Matthew Clements has held a number of ICT management roles for nearly 10 years at the John Lewis Partnership (www.johnlewis.com). The John Lewis Partnership is one of the UK’s top 10 retail businesses with 27 John Lewis department stores and 173 Waitrose supermarkets. All 63,000 permanent staff are Partners in the business. The Partnership has enjoyed 75 years of profitable growth.

Diavosh Bassiti is a technical consultant with LuxTech (www.luxtech.com), a London-based reseller of IP telephony and support to 800 users in the private and public sectors.

Brian McKenna is the editor of Infosecurity Today (www.infosecurity-magazine.com)

McKENNA: We know from surveying our readers that they are very focused on the medium term. In other words, what the security threats are going to be over the next two or three years.They are not too concerned about theoretical risks, or vulnerabilities that may or may not prove troublesome. And they know all about fire fighting the day to day problems. But they are worried about how the threat environment will change over the next two to three years. John Roese, could you kick off our discussion by specifying the nature and scale of the IP-enabled machinery problem as you see it? Why should our readers care about this?

ROESE: There has been a massive expansion of security and risk profiling over the last 30 years. We are essentially IP-enabling anything we can get our hands on. We are making bigger networks than ever before, without necessarily changing the number of human beings associated with that network. When you contrast this with the funding and staffing levels for IT within organizations, it is tempting to advise your children not to get involved in the IT business! For those of us already in it, this is what we have to live with.

McKENNA: Okay, but our readers are still mainly preoccupied immediately with malware, and with, say, the imminent threats attendant upon Voice over IP. Why should they pay as much attention as you would like them to pay to the IP-enablement of factory machinery, building management systems, or drinks machines?

ROESE: As an industry, we tend to focus on what has caused us pain most recently. It is only natural to be concentrating on fixing the current problem. The challenge lies in helping people to realize that there are trends that have potentially catastrophic implications if we do not respect them and lend them our close attention.

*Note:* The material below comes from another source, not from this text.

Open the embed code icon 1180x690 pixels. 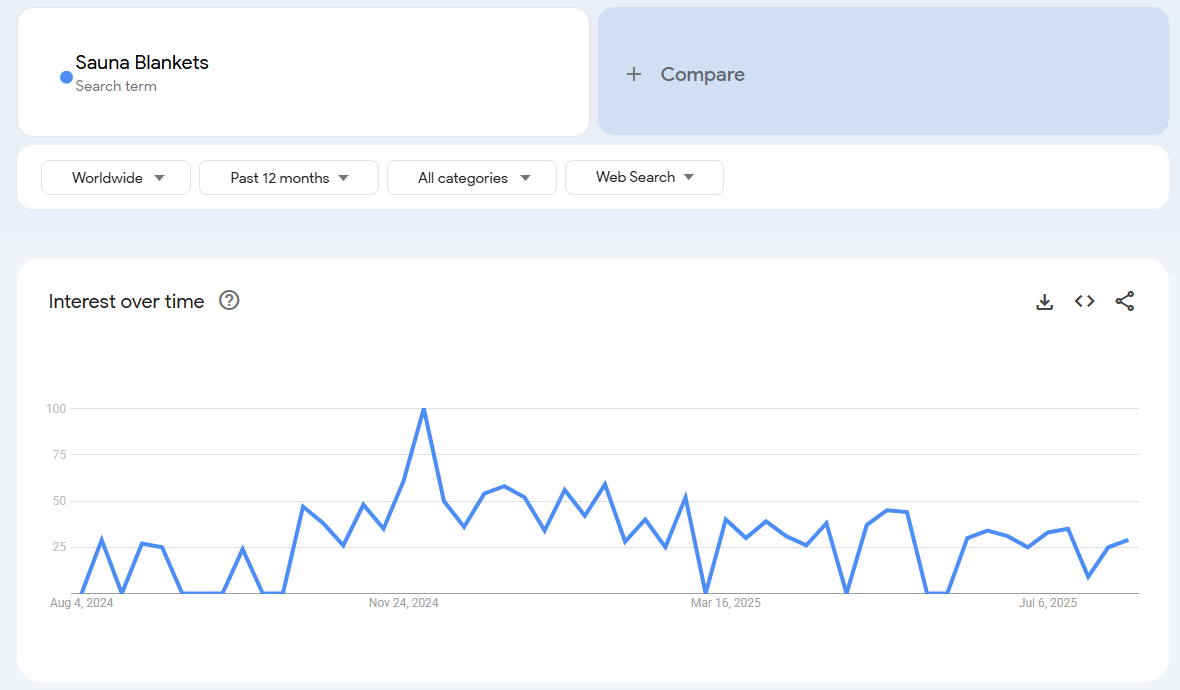click(x=1085, y=301)
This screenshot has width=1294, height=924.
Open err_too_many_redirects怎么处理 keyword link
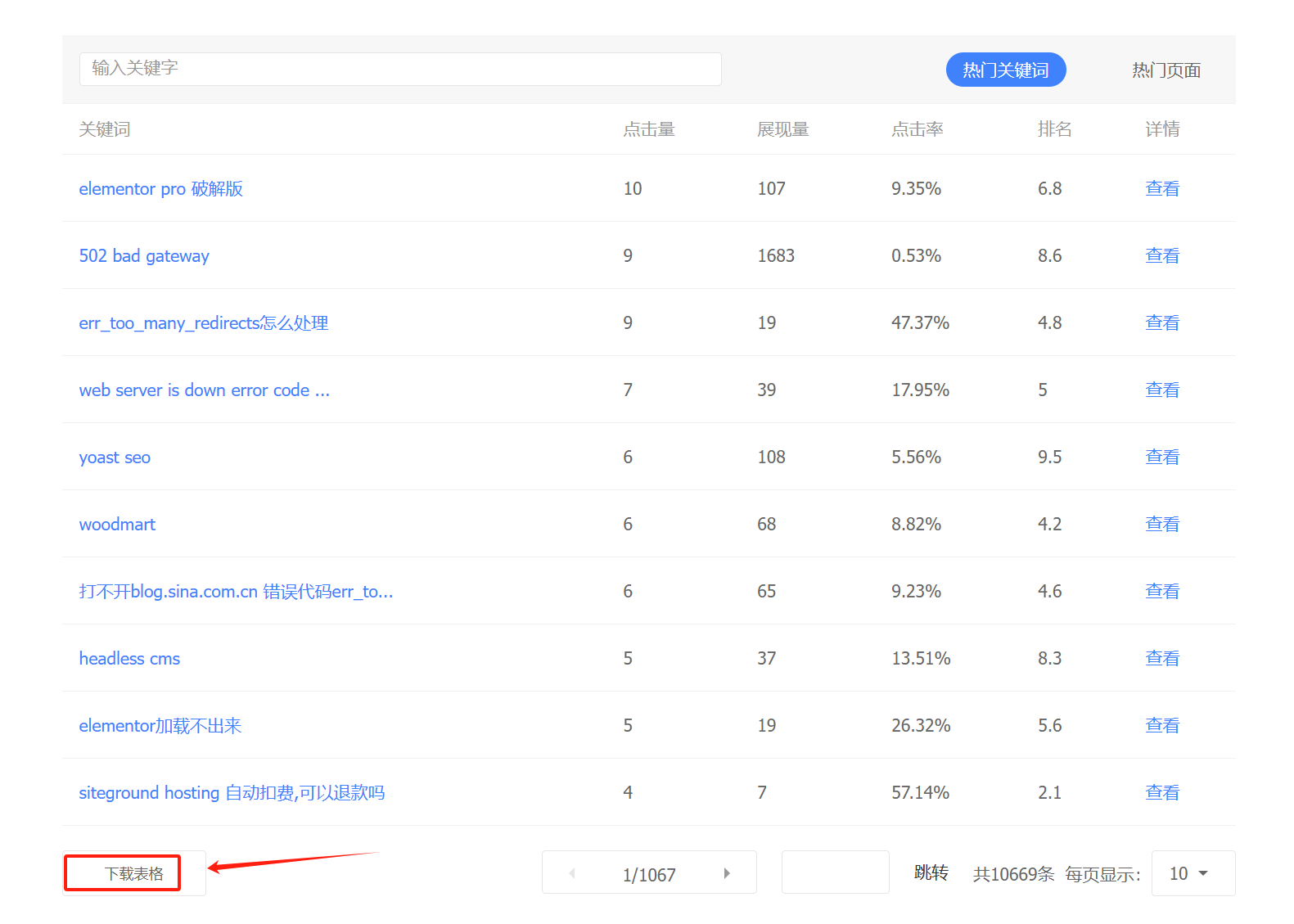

MCKENNA: And what are those trends?

ROESE: A diversity in communication infrastructure is emerging. Let’s take the retail industry as an example. Which is more important, the cashier or the cash register? Well, I’d say that they are both important. Which carries the most risk? Again, I would say risk exists in both. There is a lot of technology that historically has been successfully contained and controlled outside the realm of IT. But when we suddenly bring it into the security field, let’s call it the "IP world of risk", then we have a dramatic change on our hands.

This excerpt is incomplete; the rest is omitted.